Consigne 1: Traduisez en anglais cette phrase du texte sur l'enseignement : « Mais pour moi enseigner, et enseigner une oeuvre particulièrement, c'est accepter que le don que je fais ne soit pas reçu par tout le monde également. »
Consigne 2: Reprenez mot pour mot le passage du texte sur l'enseignement qui commence par « Une parole perdue, puis » et va jusqu'à « que je parle. ».

Texte de la page:

■ ■ ■ ■

08 octobre 2009

Une parole perdue, puis retrouvée.

Aujourd'hui, j'aurais voulu pouvoir dire à ceux qui ne savent pas qu'ils m'occupent et existent plus encore que les autres à mes yeux combien, parlant d'un livre, c'est à eux que je parle.
J'aurais voulu pouvoir dire à ce jeune homme encore mal dans son corps, ce jeune homme toujours seul qui longe les murs, ce jeune homme dont le silence me dit beaucoup surtout depuis que je l'ai lu, qu'il est là dans ma tête quand je parle de la distance au monde que la littérature essaie de penser. J'aurais voulu pouvoir dire à cette jeune mère jamais vraiment souriante mais jamais vraiment triste, toujours un peu absente et pourtant si assoiffée de réussite, que c'est son admirable coeur éparpillé qui est partout chez Ducharme, Godbout ou Saint-Denys Garneau. J'aurais voulu pouvoir parler non pas aux forts qui rigolent et pensent comprendre, mais aux autres, effacés, qui ne disent mot et comprennent.
Mais pour moi enseigner, et enseigner une oeuvre particulièrement, c'est accepter que le don que je fais ne soit pas reçu par tout le monde également. Et que même généreuse, je ne sois pas équitable.

■ ■ ■ ■

Jeu de données:
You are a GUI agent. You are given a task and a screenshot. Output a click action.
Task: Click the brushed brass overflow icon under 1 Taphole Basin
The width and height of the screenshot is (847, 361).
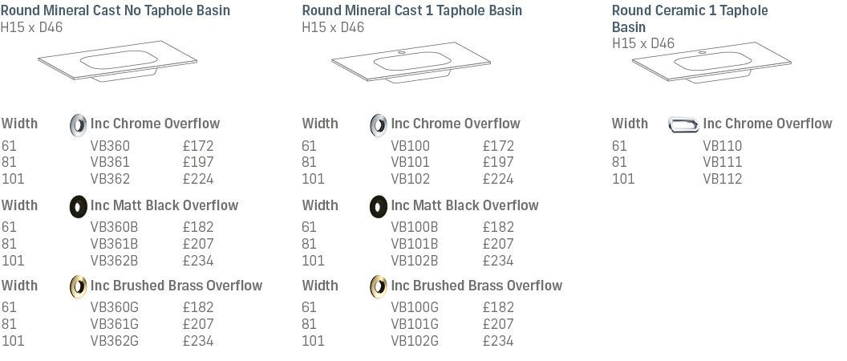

■ ■ ■ ■

Réponse 1: But for me, to teach, and to teach a work in particular, is to accept that the gift I give will not be received equally by everyone.

Réponse 2:
Une parole perdue, puis retrouvée.

Aujourd'hui, j'aurais voulu pouvoir dire à ceux qui ne savent pas qu'ils m'occupent et existent plus encore que les autres à mes yeux combien, parlant d'un livre, c'est à eux que je parle.